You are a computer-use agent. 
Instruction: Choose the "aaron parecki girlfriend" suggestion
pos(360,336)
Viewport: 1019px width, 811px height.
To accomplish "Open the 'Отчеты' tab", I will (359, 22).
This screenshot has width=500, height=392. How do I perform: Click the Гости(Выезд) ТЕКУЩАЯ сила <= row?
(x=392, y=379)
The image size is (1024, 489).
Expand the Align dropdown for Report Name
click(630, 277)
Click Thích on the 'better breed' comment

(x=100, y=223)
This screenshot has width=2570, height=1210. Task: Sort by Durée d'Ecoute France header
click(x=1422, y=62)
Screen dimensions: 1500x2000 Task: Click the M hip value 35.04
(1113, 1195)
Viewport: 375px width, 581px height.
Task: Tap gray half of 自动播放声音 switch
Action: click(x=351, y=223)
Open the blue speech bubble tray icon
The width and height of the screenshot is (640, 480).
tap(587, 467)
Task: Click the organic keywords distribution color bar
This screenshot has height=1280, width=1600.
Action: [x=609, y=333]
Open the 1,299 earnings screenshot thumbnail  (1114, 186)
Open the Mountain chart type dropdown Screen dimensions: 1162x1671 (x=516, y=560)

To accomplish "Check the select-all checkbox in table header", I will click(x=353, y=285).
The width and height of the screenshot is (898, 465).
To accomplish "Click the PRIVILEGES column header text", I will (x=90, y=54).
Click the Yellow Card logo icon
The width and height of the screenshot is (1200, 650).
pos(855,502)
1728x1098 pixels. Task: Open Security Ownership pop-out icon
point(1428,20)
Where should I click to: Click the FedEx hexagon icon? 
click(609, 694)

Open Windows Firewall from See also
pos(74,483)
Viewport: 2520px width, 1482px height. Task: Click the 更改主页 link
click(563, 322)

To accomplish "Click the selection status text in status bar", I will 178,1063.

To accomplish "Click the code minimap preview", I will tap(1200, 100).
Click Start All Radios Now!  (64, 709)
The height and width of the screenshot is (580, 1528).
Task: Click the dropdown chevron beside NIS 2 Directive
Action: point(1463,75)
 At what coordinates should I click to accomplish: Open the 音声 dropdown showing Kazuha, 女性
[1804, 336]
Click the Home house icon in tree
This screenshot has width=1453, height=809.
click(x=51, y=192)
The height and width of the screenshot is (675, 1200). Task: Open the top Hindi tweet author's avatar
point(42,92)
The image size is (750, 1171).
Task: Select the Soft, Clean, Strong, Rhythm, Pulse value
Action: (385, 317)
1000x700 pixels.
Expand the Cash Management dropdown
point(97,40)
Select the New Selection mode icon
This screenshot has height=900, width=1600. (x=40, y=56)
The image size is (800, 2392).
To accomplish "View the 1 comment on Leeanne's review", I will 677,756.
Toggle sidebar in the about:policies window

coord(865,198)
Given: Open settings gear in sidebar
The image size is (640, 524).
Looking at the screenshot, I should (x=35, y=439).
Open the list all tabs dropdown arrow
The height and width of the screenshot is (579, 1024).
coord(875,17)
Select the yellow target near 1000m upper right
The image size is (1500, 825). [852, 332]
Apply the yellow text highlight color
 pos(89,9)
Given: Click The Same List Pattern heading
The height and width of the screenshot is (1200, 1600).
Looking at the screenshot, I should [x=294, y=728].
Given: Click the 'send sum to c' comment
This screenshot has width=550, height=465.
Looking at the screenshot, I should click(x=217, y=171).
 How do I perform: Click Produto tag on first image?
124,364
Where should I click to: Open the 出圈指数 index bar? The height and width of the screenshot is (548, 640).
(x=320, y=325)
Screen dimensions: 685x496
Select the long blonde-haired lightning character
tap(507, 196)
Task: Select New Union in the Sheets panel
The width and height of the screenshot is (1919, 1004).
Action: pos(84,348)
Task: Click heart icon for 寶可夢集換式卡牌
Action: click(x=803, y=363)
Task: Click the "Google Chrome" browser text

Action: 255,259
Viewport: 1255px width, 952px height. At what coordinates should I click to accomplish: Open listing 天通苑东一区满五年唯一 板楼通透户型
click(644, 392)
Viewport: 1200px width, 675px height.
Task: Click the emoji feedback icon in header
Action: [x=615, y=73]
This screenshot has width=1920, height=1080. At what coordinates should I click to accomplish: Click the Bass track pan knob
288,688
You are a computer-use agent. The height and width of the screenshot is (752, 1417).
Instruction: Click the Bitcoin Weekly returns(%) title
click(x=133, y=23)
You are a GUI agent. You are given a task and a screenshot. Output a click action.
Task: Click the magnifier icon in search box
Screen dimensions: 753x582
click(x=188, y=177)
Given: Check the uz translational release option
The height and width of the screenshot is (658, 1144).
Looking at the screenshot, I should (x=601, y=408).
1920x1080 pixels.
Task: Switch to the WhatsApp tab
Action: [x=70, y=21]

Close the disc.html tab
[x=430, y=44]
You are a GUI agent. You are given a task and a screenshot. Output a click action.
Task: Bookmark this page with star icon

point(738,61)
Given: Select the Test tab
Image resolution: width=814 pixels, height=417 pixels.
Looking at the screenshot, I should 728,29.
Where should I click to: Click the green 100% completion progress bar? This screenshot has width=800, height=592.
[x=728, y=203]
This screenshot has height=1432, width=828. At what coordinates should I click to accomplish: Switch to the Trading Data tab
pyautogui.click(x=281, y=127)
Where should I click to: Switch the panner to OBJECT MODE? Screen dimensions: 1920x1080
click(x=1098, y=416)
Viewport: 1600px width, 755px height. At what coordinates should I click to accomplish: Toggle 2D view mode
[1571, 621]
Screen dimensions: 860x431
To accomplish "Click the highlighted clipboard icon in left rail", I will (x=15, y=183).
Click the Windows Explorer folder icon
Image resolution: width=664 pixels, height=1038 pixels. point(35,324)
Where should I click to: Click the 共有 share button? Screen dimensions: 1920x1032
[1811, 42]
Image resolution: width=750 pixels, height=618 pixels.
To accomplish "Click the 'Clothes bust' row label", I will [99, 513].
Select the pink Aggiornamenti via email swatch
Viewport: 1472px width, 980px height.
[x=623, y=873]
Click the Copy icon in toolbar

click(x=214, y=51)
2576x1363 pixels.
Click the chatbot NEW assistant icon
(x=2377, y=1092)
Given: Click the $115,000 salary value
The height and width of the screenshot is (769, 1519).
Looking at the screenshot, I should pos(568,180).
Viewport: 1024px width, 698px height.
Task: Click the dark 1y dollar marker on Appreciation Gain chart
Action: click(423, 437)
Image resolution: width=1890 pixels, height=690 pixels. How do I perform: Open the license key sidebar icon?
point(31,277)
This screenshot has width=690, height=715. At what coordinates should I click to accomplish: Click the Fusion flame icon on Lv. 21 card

* * * * * * * * *

- [TASK REQUIREMENTS] Rewrite every one of the records above, putting "How can I carry out" wherever "How do I perform" appears and leaving everything else the same.

- [COMPLETE RESPONSE]
You are a computer-use agent. 
Instruction: Choose the "aaron parecki girlfriend" suggestion
pos(360,336)
Viewport: 1019px width, 811px height.
To accomplish "Open the 'Отчеты' tab", I will (359, 22).
This screenshot has width=500, height=392. How can I carry out: Click the Гости(Выезд) ТЕКУЩАЯ сила <= row?
(x=392, y=379)
The image size is (1024, 489).
Expand the Align dropdown for Report Name
click(630, 277)
Click Thích on the 'better breed' comment

(x=100, y=223)
This screenshot has width=2570, height=1210. Task: Sort by Durée d'Ecoute France header
click(x=1422, y=62)
Screen dimensions: 1500x2000 Task: Click the M hip value 35.04
(1113, 1195)
Viewport: 375px width, 581px height.
Task: Tap gray half of 自动播放声音 switch
Action: click(x=351, y=223)
Open the blue speech bubble tray icon
The width and height of the screenshot is (640, 480).
tap(587, 467)
Task: Click the organic keywords distribution color bar
This screenshot has height=1280, width=1600.
Action: [x=609, y=333]
Open the 1,299 earnings screenshot thumbnail  (1114, 186)
Open the Mountain chart type dropdown Screen dimensions: 1162x1671 (x=516, y=560)

To accomplish "Check the select-all checkbox in table header", I will click(x=353, y=285).
The width and height of the screenshot is (898, 465).
To accomplish "Click the PRIVILEGES column header text", I will (x=90, y=54).
Click the Yellow Card logo icon
The width and height of the screenshot is (1200, 650).
pos(855,502)
1728x1098 pixels. Task: Open Security Ownership pop-out icon
point(1428,20)
Where should I click to: Click the FedEx hexagon icon? 
click(609, 694)

Open Windows Firewall from See also
pos(74,483)
Viewport: 2520px width, 1482px height. Task: Click the 更改主页 link
click(563, 322)

To accomplish "Click the selection status text in status bar", I will 178,1063.

To accomplish "Click the code minimap preview", I will tap(1200, 100).
Click Start All Radios Now!  (64, 709)
The height and width of the screenshot is (580, 1528).
Task: Click the dropdown chevron beside NIS 2 Directive
Action: point(1463,75)
 At what coordinates should I click to accomplish: Open the 音声 dropdown showing Kazuha, 女性
[1804, 336]
Click the Home house icon in tree
This screenshot has width=1453, height=809.
click(x=51, y=192)
The height and width of the screenshot is (675, 1200). Task: Open the top Hindi tweet author's avatar
point(42,92)
The image size is (750, 1171).
Task: Select the Soft, Clean, Strong, Rhythm, Pulse value
Action: (385, 317)
1000x700 pixels.
Expand the Cash Management dropdown
point(97,40)
Select the New Selection mode icon
This screenshot has height=900, width=1600. (x=40, y=56)
The image size is (800, 2392).
To accomplish "View the 1 comment on Leeanne's review", I will 677,756.
Toggle sidebar in the about:policies window

coord(865,198)
Given: Open settings gear in sidebar
The image size is (640, 524).
Looking at the screenshot, I should (x=35, y=439).
Open the list all tabs dropdown arrow
The height and width of the screenshot is (579, 1024).
coord(875,17)
Select the yellow target near 1000m upper right
The image size is (1500, 825). [852, 332]
Apply the yellow text highlight color
 pos(89,9)
Given: Click The Same List Pattern heading
The height and width of the screenshot is (1200, 1600).
Looking at the screenshot, I should [x=294, y=728].
Given: Click the 'send sum to c' comment
This screenshot has width=550, height=465.
Looking at the screenshot, I should click(x=217, y=171).
 How can I carry out: Click Produto tag on first image?
124,364
Where should I click to: Open the 出圈指数 index bar? The height and width of the screenshot is (548, 640).
(x=320, y=325)
Screen dimensions: 685x496
Select the long blonde-haired lightning character
tap(507, 196)
Task: Select New Union in the Sheets panel
The width and height of the screenshot is (1919, 1004).
Action: pos(84,348)
Task: Click heart icon for 寶可夢集換式卡牌
Action: click(x=803, y=363)
Task: Click the "Google Chrome" browser text

Action: 255,259
Viewport: 1255px width, 952px height. At what coordinates should I click to accomplish: Open listing 天通苑东一区满五年唯一 板楼通透户型
click(644, 392)
Viewport: 1200px width, 675px height.
Task: Click the emoji feedback icon in header
Action: [x=615, y=73]
This screenshot has width=1920, height=1080. At what coordinates should I click to accomplish: Click the Bass track pan knob
288,688
You are a computer-use agent. The height and width of the screenshot is (752, 1417).
Instruction: Click the Bitcoin Weekly returns(%) title
click(x=133, y=23)
You are a GUI agent. You are given a task and a screenshot. Output a click action.
Task: Click the magnifier icon in search box
Screen dimensions: 753x582
click(x=188, y=177)
Given: Check the uz translational release option
The height and width of the screenshot is (658, 1144).
Looking at the screenshot, I should (x=601, y=408).
1920x1080 pixels.
Task: Switch to the WhatsApp tab
Action: [x=70, y=21]

Close the disc.html tab
[x=430, y=44]
You are a GUI agent. You are given a task and a screenshot. Output a click action.
Task: Bookmark this page with star icon

point(738,61)
Given: Select the Test tab
Image resolution: width=814 pixels, height=417 pixels.
Looking at the screenshot, I should 728,29.
Where should I click to: Click the green 100% completion progress bar? This screenshot has width=800, height=592.
[x=728, y=203]
This screenshot has height=1432, width=828. At what coordinates should I click to accomplish: Switch to the Trading Data tab
pyautogui.click(x=281, y=127)
Where should I click to: Switch the panner to OBJECT MODE? Screen dimensions: 1920x1080
click(x=1098, y=416)
Viewport: 1600px width, 755px height. At what coordinates should I click to accomplish: Toggle 2D view mode
[1571, 621]
Screen dimensions: 860x431
To accomplish "Click the highlighted clipboard icon in left rail", I will (x=15, y=183).
Click the Windows Explorer folder icon
Image resolution: width=664 pixels, height=1038 pixels. point(35,324)
Where should I click to: Click the 共有 share button? Screen dimensions: 1920x1032
[1811, 42]
Image resolution: width=750 pixels, height=618 pixels.
To accomplish "Click the 'Clothes bust' row label", I will [99, 513].
Select the pink Aggiornamenti via email swatch
Viewport: 1472px width, 980px height.
[x=623, y=873]
Click the Copy icon in toolbar

click(x=214, y=51)
2576x1363 pixels.
Click the chatbot NEW assistant icon
(x=2377, y=1092)
Given: Click the $115,000 salary value
The height and width of the screenshot is (769, 1519).
Looking at the screenshot, I should pos(568,180).
Viewport: 1024px width, 698px height.
Task: Click the dark 1y dollar marker on Appreciation Gain chart
Action: click(423, 437)
Image resolution: width=1890 pixels, height=690 pixels. How can I carry out: Open the license key sidebar icon?
point(31,277)
This screenshot has width=690, height=715. At what coordinates should I click to accomplish: Click the Fusion flame icon on Lv. 21 card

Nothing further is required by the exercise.